The first two chapters of Complementary Colors, my novel that's coming this summer, are available to those who'd like to preview the book. Email me or leave a comment here with your email address, and I'll be happy to send them to you as a PDF. No strings attached...although if you'd like to blog about your reactions, I'd love it, of course!

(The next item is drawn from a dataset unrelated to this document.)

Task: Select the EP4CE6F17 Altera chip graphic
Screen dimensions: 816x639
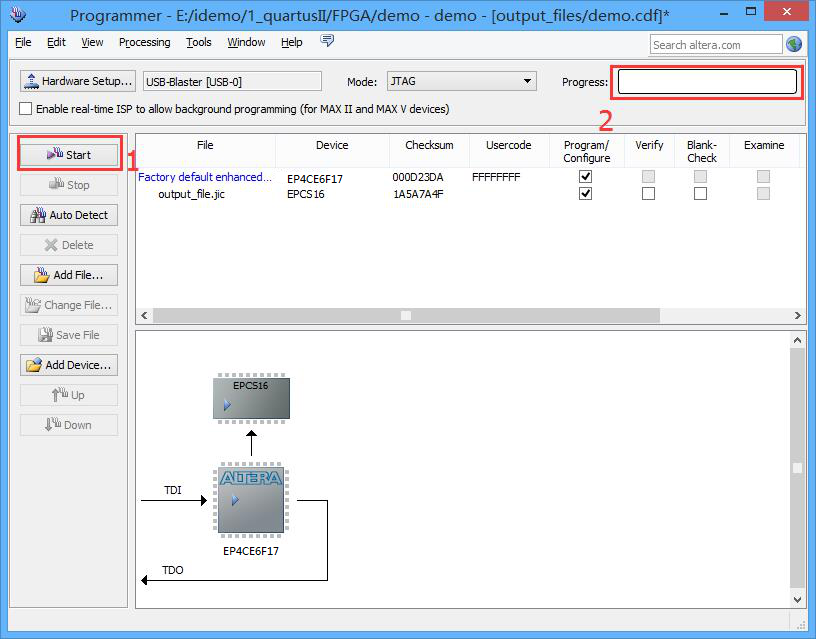Action: click(251, 499)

Acclaim for Complementary Colors:
Sophisticated and nuanced ... resplendent with the grace and wonder that accompany self-discovery. --Jayne Pupek, author of Tomato Girl and Forms of Intercession
In a way not often found in contemporary fiction, Kate Evans’ poetic prose richly captures the awakening of a woman to what she truly needs in her life: poetry, art, and the love of another woman. --Susan Gabriel, author of Seeking Sarah Summers
Kate Evans has struck gold again with her second novel, Complementary Colors. Gwen Sullivan’s self-discovery and exploration of her sexuality is one of the most realistic “coming out” stories that I’ve ever read. It’s organic, it’s moving and, since both Evans and her heroine are poets, every line sings. – Collin Kelley, author of Conquering Venus
Kate Evans has carefully, firmly, and personally contextualized the ever present dilemma of being a woman poet: millennia of misogynistic assumptions about the worth of a woman’s mind and the honoring of a woman’s body. Through the pages of this engaging, well-crafted novel, Evans delineates the ways in which the language of men degrades the language of women. The good news is that Evans' protagonist doesn’t take it lying down. --Merry Gangemi, Woman-Stirred Radio
As with her first novel, For the May Queen, Kate Evans explores not so much a coming of age story as a coming to terms story in her new novel Complementary Colors. Gwen Sullivan returns to the Bay Area after a stint teaching English in Japan. With nowhere else to go, and mostly only the clothes in her suitcase, she moves in with her boyfriend, Daniel, a genius but self-absorbed scientist who, though inviting Gwen to live with him, makes no accommodations for her presence—physically or emotionally. Along with her increasingly unsatisfying relationship and a job that doesn’t thrill her, Gwen decides to take a poetry class to ease her discontent; it is here that she meets Cat and Jamie, a couple of rollicking rough and tumble dykes, who are as intrigued by Gwen as she is by them. And while poetry may be the medium, a myriad of creative and sexual fires are alighted within Gwen against a backdrop of a widening void between herself and Daniel. As we follow Gwen’s journey for self-awareness, we are not so much rooting for her peace as we are cheering for her to come to terms with and embrace her truest desires. Whether she is imbued with confusion or clarity, we are rallying for Gwen’s appreciation of her creative and sexual self as she comes closer to realizing and living her own truth. A deftly crafted exploration of self-identity as only Kate Evans can achieve. Brava! --Cynn Chadwick, author of the Cat Rising, Girls With Hammers, Babies, Bikes, and Broads, and Angels and Manners.